Skills, guardrails, and structural hooks for AI coding agents. Plan, build, test, debug, and ship — any repo, any language.
Best on Claude Code — hooks enforce rules the model cannot bypass.
Also works on Cursor, Codex, Gemini, Windsurf, Aider — via project rules (setup guide).
| Piece | Purpose |
|---|---|
| Skills | Step-by-step workflows — /explore, /implementation, /precommit, … |
| Guardrails | Safety and quality rules (shared/guardrails.md) |
| Hooks | Structural enforcement on Claude Code — block bad writes, gate commits, route skills |
Prompt rules can be ignored. Hooks cannot. On other LLMs you get skills + guardrails via AGENTS.md; you enforce gates manually.
→ System overview · Architecture docs
git clone https://github.com/jvalin17/agent-toolkit.git
cd agent-toolkit && ./install.sh # once — needs python3, jq, Claude Code
cd /path/to/your-project && claude # hooks inject context; look for "AGENT TOOLKIT ACTIVE"
/explore . # understand the codebase
/precommit # before commit (default gate)Natural language works: "fix the login bug" routes to /debug.

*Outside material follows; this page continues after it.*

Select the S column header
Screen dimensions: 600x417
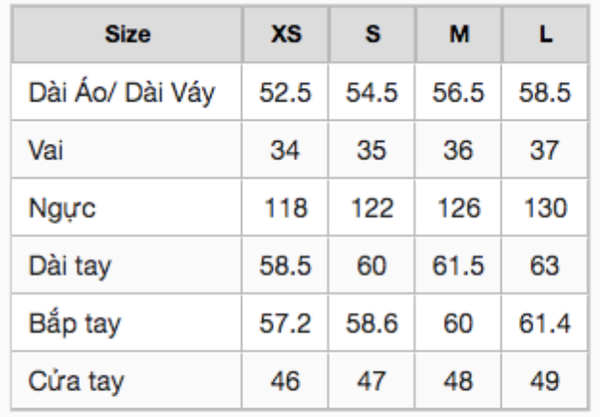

Chain hands-off: /requirements auto my-app.
Auto-continuation — sessions use a two-layer limit: at 70 min a breadcrumb is saved to HANDOFF.md (session continues); at 200 min (or first compaction) a hard stop fires with a restart prompt. Two ways to run long tasks:
agent-toolkit-continue "Build auth system" # interactive — restarts in same terminal
claude-auto "Build auth system" # headless — for CI/background tasksOr set "continue": true in gates.json for in-hook restart (headless only). Set "continue": false to disable (session will warn but keep running).
Install details & updates: docs/install-and-updates.md
| When | Do this |
|---|---|
| Building | /explore or /requirements → /implementation |
| Committing | /precommit → write findings → finalize_report.py → git commit |
| Pushing (guarded) | /evaluate → finalize → git push |
python3 hooks/finalize_report.py precommit .scratch/precommit_<slug>/findings.jsonWith defaults, only the hook writes reports/ and .gates/ — the agent cannot fake gate files.
→ Full commit/push flows: docs/workflow.md · Gate profiles: shared/gate-unlock.md
| Common | |
|---|---|
/explore |
Understand existing code |
/requirements |
Gather requirements |
/implementation |
Build with TDD |
/precommit |
Quality gate before commit |
/debug |
Hypothesis-driven debugging |
/evaluate |
Quality score (push gate) |
All 13 skills: docs/skills.md
All settings live in gates.json at your project root. Use presets or edit directly.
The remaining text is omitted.